Why Electromed Stock Jumped 12% After-Hours: A Rival’s Weakness And A New Drug Tailwind

The after-hours surge came as management pointed to hospital market share gains from a distracted competitor and rising bronchiectasis awareness following Insmed’s FDA-approved drug launch.

Electromed traded higher after hours on Tuesday as management highlighted hospital market share gains from a “distracted rival”, a strategy they credited with contributing to the company’s 11th straight quarter of year-over-year revenue and profit growth.

The stock closed up 2.3% at $20.66 on Tuesday and jumped another 12.6% after hours following its earnings release.

The maker of the SmartVest airway clearance system reported record fourth-quarter revenue of $17.4 million, up 17% from last year, as profit rose 21% to $2.2 million, or $0.25 a share. 

On the earnings call, Electromed detailed growth drivers beyond the headline numbers. Executives said hospitals are proving to be a “gateway” channel as patients introduced to SmartVest in care settings are often discharged with prescriptions for home use. 

CEO Jim Cunniff added that a major competitor with an “older product” is internally distracted, creating opportunities for market share growth.

The company also highlighted strong e-prescribe adoption, with 38% of orders now submitted digitally, resulting in a halving of fulfillment times. A new Salesforce-based CRM integrating sales and reimbursement teams has also been rolled out, earning positive early feedback. 

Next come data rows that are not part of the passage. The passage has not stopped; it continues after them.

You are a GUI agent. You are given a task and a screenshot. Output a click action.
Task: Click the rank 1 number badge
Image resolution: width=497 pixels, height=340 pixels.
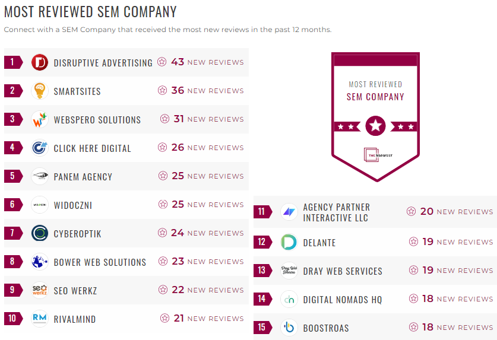[x=12, y=62]
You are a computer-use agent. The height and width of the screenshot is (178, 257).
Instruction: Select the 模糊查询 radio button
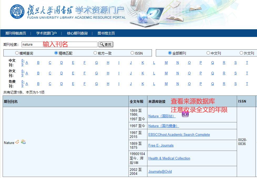[x=17, y=53]
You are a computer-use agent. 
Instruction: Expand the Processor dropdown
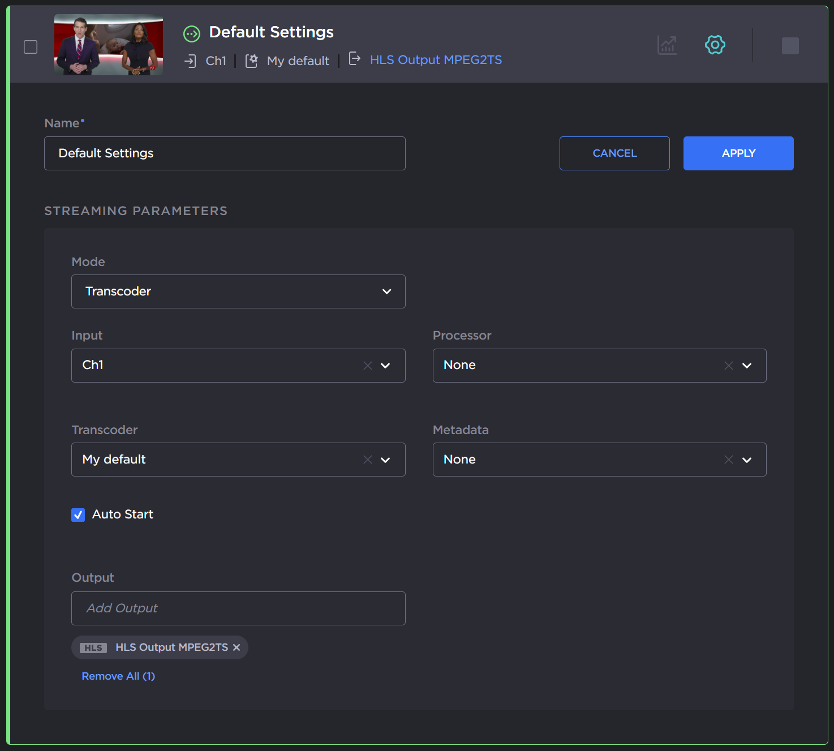(x=747, y=366)
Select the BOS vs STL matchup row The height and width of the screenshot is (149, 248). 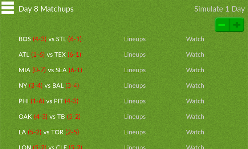coord(50,39)
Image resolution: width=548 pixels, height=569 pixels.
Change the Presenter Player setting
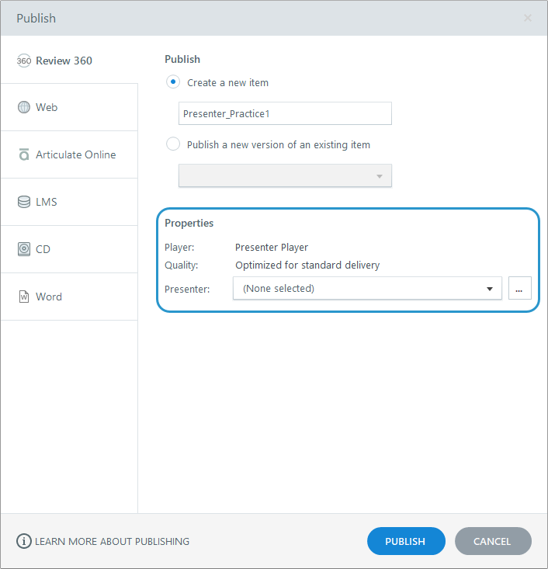click(x=272, y=248)
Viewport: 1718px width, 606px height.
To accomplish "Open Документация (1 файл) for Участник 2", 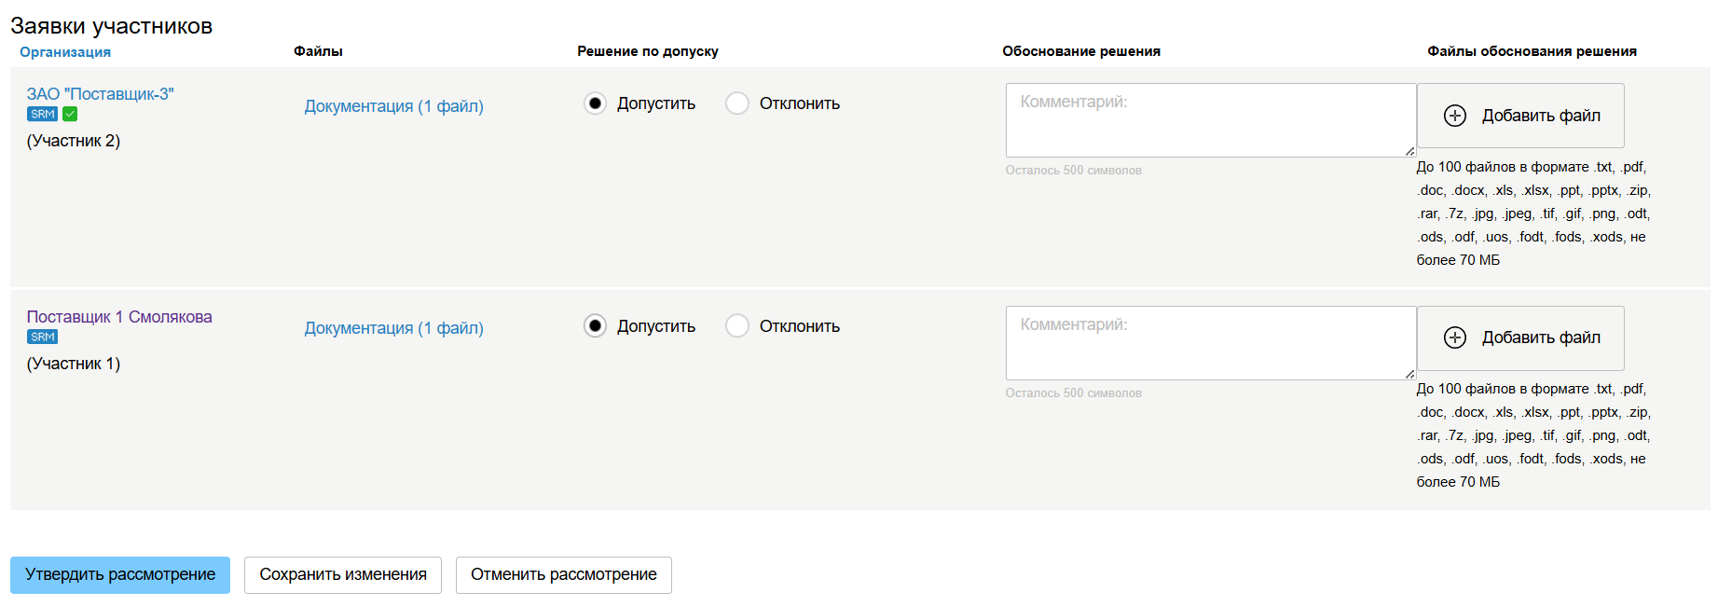I will pyautogui.click(x=393, y=106).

Productivity gains continue, with sales representatives averaging $1.06 million each in annual revenue, up from $850,000 three years ago. Expansion to 61 territories is planned for FY26.

Electromed is also benefiting from greater awareness of bronchiectasis after Insmed’s new drug launch, which executives said is raising disease visibility without competing on airway clearance. 

Earlier this month, the U.S. Food and Drug Administration (FDA) approved Insmed’s Brinsupri, an oral once-daily treatment, as the first and only FDA-approved therapy for non-cystic fibrosis bronchiectasis (NCFB). 

The drug is cleared for use in adults and children aged 12 and older. 

Electromed noted over 31,000 visits to its bronchiectasis campaign site and cited registry data showing 58% of patients meeting criteria for HFCWO therapy remain untreated, a gap it sees as a major market opportunity.

On Stocktwits, retail sentiment for Electromed was ‘bullish’ amid ‘high’ message volume.

Electromed’s stock has declined over 30% so far in 2025.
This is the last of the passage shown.